Given problem. Retype every one of the records below with no changes at all.

[Recorded data]
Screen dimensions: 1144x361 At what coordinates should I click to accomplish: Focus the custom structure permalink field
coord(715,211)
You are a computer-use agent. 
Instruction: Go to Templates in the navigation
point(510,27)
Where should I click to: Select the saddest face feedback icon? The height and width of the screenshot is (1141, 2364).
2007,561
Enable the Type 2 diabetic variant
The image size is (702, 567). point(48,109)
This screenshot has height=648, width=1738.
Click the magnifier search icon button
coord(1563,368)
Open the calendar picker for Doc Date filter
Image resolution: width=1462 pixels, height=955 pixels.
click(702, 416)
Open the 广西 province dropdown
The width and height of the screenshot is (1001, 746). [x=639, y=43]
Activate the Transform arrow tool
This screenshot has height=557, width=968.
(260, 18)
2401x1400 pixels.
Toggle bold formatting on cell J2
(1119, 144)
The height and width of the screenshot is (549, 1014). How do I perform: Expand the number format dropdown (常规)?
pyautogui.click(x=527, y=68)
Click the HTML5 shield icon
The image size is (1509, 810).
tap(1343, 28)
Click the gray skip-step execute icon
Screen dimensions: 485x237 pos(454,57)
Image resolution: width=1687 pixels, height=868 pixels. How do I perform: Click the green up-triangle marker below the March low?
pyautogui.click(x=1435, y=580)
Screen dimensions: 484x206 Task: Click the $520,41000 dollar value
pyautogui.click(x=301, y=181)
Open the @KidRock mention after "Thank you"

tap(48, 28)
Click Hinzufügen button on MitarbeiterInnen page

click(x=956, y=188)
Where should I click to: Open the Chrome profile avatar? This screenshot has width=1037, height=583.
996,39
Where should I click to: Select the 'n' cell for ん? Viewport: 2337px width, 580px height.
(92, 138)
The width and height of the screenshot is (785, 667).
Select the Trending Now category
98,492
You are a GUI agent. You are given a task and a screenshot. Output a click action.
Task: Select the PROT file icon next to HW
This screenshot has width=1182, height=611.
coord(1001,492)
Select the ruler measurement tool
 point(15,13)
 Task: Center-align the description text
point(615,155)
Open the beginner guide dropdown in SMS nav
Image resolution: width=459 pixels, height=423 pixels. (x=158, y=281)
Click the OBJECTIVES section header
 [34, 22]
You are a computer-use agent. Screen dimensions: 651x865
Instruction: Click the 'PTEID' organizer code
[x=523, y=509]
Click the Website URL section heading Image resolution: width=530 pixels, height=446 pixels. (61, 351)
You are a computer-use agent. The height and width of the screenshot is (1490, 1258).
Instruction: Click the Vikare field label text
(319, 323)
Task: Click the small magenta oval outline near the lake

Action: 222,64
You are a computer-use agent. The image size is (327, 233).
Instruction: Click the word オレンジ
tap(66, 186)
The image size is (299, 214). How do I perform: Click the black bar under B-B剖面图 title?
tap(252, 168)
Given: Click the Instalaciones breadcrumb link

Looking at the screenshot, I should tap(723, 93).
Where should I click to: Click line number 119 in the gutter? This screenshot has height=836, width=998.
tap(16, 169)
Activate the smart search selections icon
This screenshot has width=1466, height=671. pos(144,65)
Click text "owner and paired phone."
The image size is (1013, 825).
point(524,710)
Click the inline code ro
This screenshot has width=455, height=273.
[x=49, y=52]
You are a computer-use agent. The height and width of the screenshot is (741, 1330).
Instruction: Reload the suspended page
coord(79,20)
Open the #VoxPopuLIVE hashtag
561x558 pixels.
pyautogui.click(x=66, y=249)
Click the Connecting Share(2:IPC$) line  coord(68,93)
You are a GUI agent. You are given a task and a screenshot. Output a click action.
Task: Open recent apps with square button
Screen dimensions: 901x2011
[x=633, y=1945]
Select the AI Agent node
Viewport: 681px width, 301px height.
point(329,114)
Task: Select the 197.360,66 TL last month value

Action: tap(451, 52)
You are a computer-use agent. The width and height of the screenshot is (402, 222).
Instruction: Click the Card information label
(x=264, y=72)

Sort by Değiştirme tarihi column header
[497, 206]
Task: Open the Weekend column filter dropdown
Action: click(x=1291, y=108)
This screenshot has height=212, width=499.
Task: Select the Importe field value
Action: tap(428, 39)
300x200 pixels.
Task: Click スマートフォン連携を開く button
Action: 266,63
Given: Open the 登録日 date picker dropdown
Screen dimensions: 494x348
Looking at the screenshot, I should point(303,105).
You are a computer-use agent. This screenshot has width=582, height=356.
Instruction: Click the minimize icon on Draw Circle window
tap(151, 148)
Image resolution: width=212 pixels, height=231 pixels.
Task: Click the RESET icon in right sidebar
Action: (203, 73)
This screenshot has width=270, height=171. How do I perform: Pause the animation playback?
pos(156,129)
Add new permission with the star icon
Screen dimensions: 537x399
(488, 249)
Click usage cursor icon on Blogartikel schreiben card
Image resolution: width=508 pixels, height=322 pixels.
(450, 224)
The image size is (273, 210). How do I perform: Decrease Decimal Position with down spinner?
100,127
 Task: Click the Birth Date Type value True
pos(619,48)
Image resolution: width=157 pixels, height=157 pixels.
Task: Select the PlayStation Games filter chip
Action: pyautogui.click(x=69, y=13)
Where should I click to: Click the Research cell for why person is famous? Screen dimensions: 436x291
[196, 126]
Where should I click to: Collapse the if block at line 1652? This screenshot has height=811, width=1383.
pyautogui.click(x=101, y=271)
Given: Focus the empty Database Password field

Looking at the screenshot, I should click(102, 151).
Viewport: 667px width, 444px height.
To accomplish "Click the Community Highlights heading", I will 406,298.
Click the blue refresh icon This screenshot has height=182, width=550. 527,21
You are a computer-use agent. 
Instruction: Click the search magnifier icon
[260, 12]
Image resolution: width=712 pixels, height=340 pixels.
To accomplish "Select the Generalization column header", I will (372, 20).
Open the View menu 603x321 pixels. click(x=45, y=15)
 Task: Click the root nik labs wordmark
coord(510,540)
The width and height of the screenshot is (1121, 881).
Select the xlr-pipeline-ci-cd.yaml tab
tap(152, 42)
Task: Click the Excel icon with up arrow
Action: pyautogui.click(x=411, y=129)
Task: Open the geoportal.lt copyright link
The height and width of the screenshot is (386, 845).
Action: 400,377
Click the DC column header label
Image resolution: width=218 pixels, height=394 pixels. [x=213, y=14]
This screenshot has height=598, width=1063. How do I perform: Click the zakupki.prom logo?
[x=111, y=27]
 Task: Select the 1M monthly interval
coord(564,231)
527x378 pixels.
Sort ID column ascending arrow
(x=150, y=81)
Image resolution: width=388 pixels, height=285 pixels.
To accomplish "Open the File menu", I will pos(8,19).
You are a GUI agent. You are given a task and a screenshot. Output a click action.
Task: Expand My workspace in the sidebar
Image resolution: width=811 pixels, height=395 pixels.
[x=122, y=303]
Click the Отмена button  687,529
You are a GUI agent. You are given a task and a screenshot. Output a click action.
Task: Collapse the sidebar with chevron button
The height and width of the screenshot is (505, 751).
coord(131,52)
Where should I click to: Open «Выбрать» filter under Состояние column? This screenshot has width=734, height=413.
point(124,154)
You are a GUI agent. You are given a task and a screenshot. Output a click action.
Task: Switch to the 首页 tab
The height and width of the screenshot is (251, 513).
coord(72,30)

Finished answer.
Screen dimensions: 1144x361 At what coordinates should I click to accomplish: Focus the custom structure permalink field
coord(715,211)
You are a computer-use agent. 
Instruction: Go to Templates in the navigation
point(510,27)
Where should I click to: Select the saddest face feedback icon? The height and width of the screenshot is (1141, 2364).
2007,561
Enable the Type 2 diabetic variant
The image size is (702, 567). point(48,109)
This screenshot has height=648, width=1738.
Click the magnifier search icon button
coord(1563,368)
Open the calendar picker for Doc Date filter
Image resolution: width=1462 pixels, height=955 pixels.
click(702, 416)
Open the 广西 province dropdown
The width and height of the screenshot is (1001, 746). [x=639, y=43]
Activate the Transform arrow tool
This screenshot has height=557, width=968.
(260, 18)
2401x1400 pixels.
Toggle bold formatting on cell J2
(1119, 144)
The height and width of the screenshot is (549, 1014). How do I perform: Expand the number format dropdown (常规)?
pyautogui.click(x=527, y=68)
Click the HTML5 shield icon
The image size is (1509, 810).
tap(1343, 28)
Click the gray skip-step execute icon
Screen dimensions: 485x237 pos(454,57)
Image resolution: width=1687 pixels, height=868 pixels. How do I perform: Click the green up-triangle marker below the March low?
pyautogui.click(x=1435, y=580)
Screen dimensions: 484x206 Task: Click the $520,41000 dollar value
pyautogui.click(x=301, y=181)
Open the @KidRock mention after "Thank you"

tap(48, 28)
Click Hinzufügen button on MitarbeiterInnen page

click(x=956, y=188)
Where should I click to: Open the Chrome profile avatar? This screenshot has width=1037, height=583.
996,39
Where should I click to: Select the 'n' cell for ん? Viewport: 2337px width, 580px height.
(92, 138)
The width and height of the screenshot is (785, 667).
Select the Trending Now category
98,492
You are a GUI agent. You are given a task and a screenshot. Output a click action.
Task: Select the PROT file icon next to HW
This screenshot has width=1182, height=611.
coord(1001,492)
Select the ruler measurement tool
 point(15,13)
 Task: Center-align the description text
point(615,155)
Open the beginner guide dropdown in SMS nav
Image resolution: width=459 pixels, height=423 pixels. (x=158, y=281)
Click the OBJECTIVES section header
 [34, 22]
You are a computer-use agent. Screen dimensions: 651x865
Instruction: Click the 'PTEID' organizer code
[x=523, y=509]
Click the Website URL section heading Image resolution: width=530 pixels, height=446 pixels. (61, 351)
You are a computer-use agent. The height and width of the screenshot is (1490, 1258).
Instruction: Click the Vikare field label text
(319, 323)
Task: Click the small magenta oval outline near the lake

Action: 222,64
You are a computer-use agent. The image size is (327, 233).
Instruction: Click the word オレンジ
tap(66, 186)
The image size is (299, 214). How do I perform: Click the black bar under B-B剖面图 title?
tap(252, 168)
Given: Click the Instalaciones breadcrumb link

Looking at the screenshot, I should tap(723, 93).
Where should I click to: Click line number 119 in the gutter? This screenshot has height=836, width=998.
tap(16, 169)
Activate the smart search selections icon
This screenshot has width=1466, height=671. pos(144,65)
Click text "owner and paired phone."
The image size is (1013, 825).
point(524,710)
Click the inline code ro
This screenshot has width=455, height=273.
[x=49, y=52]
You are a computer-use agent. The height and width of the screenshot is (741, 1330).
Instruction: Reload the suspended page
coord(79,20)
Open the #VoxPopuLIVE hashtag
561x558 pixels.
pyautogui.click(x=66, y=249)
Click the Connecting Share(2:IPC$) line  coord(68,93)
You are a GUI agent. You are given a task and a screenshot. Output a click action.
Task: Open recent apps with square button
Screen dimensions: 901x2011
[x=633, y=1945]
Select the AI Agent node
Viewport: 681px width, 301px height.
point(329,114)
Task: Select the 197.360,66 TL last month value

Action: tap(451, 52)
You are a computer-use agent. The width and height of the screenshot is (402, 222).
Instruction: Click the Card information label
(x=264, y=72)

Sort by Değiştirme tarihi column header
[497, 206]
Task: Open the Weekend column filter dropdown
Action: click(x=1291, y=108)
This screenshot has height=212, width=499.
Task: Select the Importe field value
Action: tap(428, 39)
300x200 pixels.
Task: Click スマートフォン連携を開く button
Action: 266,63
Given: Open the 登録日 date picker dropdown
Screen dimensions: 494x348
Looking at the screenshot, I should point(303,105).
You are a computer-use agent. This screenshot has width=582, height=356.
Instruction: Click the minimize icon on Draw Circle window
tap(151, 148)
Image resolution: width=212 pixels, height=231 pixels.
Task: Click the RESET icon in right sidebar
Action: (203, 73)
This screenshot has width=270, height=171. How do I perform: Pause the animation playback?
pos(156,129)
Add new permission with the star icon
Screen dimensions: 537x399
(488, 249)
Click usage cursor icon on Blogartikel schreiben card
Image resolution: width=508 pixels, height=322 pixels.
(450, 224)
The image size is (273, 210). How do I perform: Decrease Decimal Position with down spinner?
100,127
 Task: Click the Birth Date Type value True
pos(619,48)
Image resolution: width=157 pixels, height=157 pixels.
Task: Select the PlayStation Games filter chip
Action: pyautogui.click(x=69, y=13)
Where should I click to: Click the Research cell for why person is famous? Screen dimensions: 436x291
[196, 126]
Where should I click to: Collapse the if block at line 1652? This screenshot has height=811, width=1383.
pyautogui.click(x=101, y=271)
Given: Focus the empty Database Password field

Looking at the screenshot, I should click(102, 151).
Viewport: 667px width, 444px height.
To accomplish "Click the Community Highlights heading", I will 406,298.
Click the blue refresh icon This screenshot has height=182, width=550. 527,21
You are a computer-use agent. 
Instruction: Click the search magnifier icon
[260, 12]
Image resolution: width=712 pixels, height=340 pixels.
To accomplish "Select the Generalization column header", I will (372, 20).
Open the View menu 603x321 pixels. click(x=45, y=15)
 Task: Click the root nik labs wordmark
coord(510,540)
The width and height of the screenshot is (1121, 881).
Select the xlr-pipeline-ci-cd.yaml tab
tap(152, 42)
Task: Click the Excel icon with up arrow
Action: pyautogui.click(x=411, y=129)
Task: Open the geoportal.lt copyright link
The height and width of the screenshot is (386, 845).
Action: 400,377
Click the DC column header label
Image resolution: width=218 pixels, height=394 pixels. [x=213, y=14]
This screenshot has height=598, width=1063. How do I perform: Click the zakupki.prom logo?
[x=111, y=27]
 Task: Select the 1M monthly interval
coord(564,231)
527x378 pixels.
Sort ID column ascending arrow
(x=150, y=81)
Image resolution: width=388 pixels, height=285 pixels.
To accomplish "Open the File menu", I will pos(8,19).
You are a GUI agent. You are given a task and a screenshot. Output a click action.
Task: Expand My workspace in the sidebar
Image resolution: width=811 pixels, height=395 pixels.
[x=122, y=303]
Click the Отмена button  687,529
You are a GUI agent. You are given a task and a screenshot. Output a click action.
Task: Collapse the sidebar with chevron button
The height and width of the screenshot is (505, 751).
coord(131,52)
Where should I click to: Open «Выбрать» filter under Состояние column? This screenshot has width=734, height=413.
point(124,154)
You are a GUI agent. You are given a task and a screenshot. Output a click action.
Task: Switch to the 首页 tab
The height and width of the screenshot is (251, 513).
coord(72,30)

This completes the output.